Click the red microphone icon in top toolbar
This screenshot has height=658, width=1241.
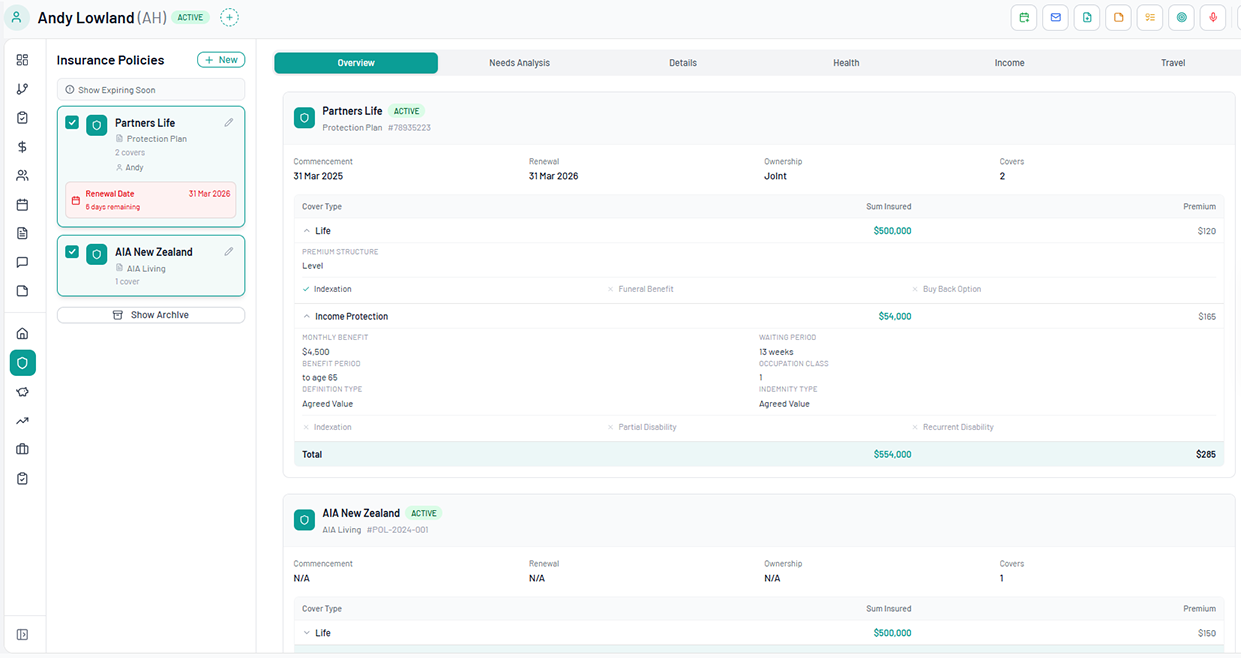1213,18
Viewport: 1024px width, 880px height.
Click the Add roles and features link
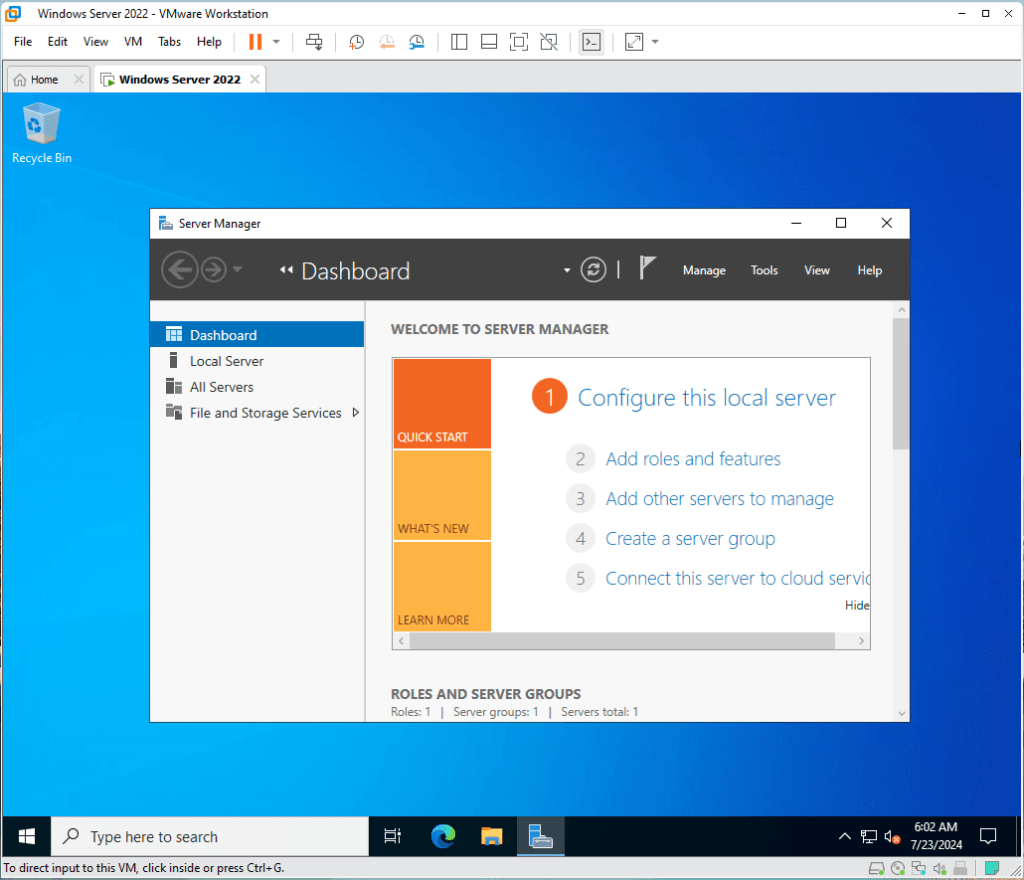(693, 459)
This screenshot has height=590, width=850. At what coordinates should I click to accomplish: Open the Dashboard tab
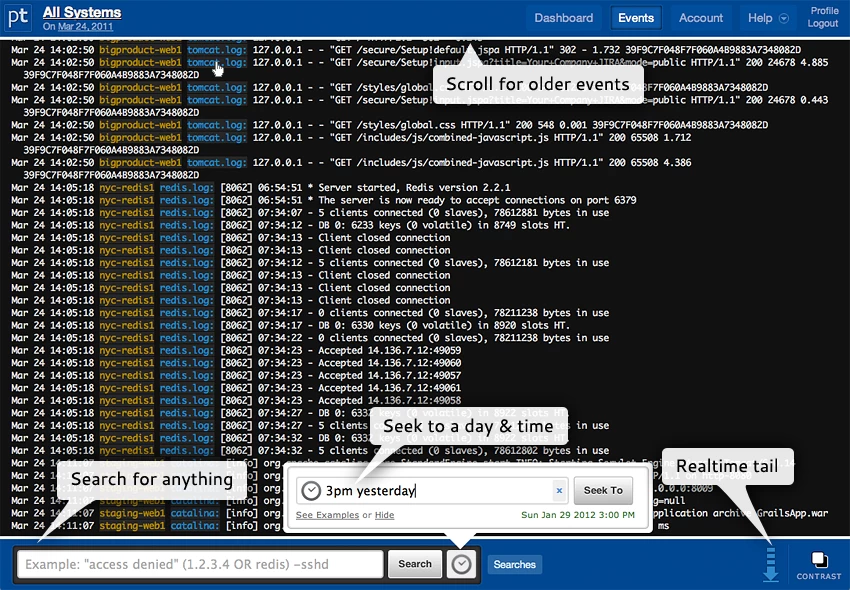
--
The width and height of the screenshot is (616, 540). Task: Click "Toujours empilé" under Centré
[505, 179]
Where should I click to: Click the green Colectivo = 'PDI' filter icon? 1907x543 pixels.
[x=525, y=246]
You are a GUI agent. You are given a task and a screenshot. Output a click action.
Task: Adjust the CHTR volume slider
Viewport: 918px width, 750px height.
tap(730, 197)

→ ABOUT THIS TASK: In the records above, find the line with "Click the red microphone icon in top toolbar" and the line with "This screenshot has height=590, width=850.". Write out exactly those lines and every one between, with no pictures and no other lines.

→ RESULT:
Click the red microphone icon in top toolbar
This screenshot has height=658, width=1241.
1213,18
Viewport: 1024px width, 880px height.
Click the Add roles and features link
(693, 459)
This screenshot has height=590, width=850. At what coordinates should I click to accomplish: Open the Dashboard tab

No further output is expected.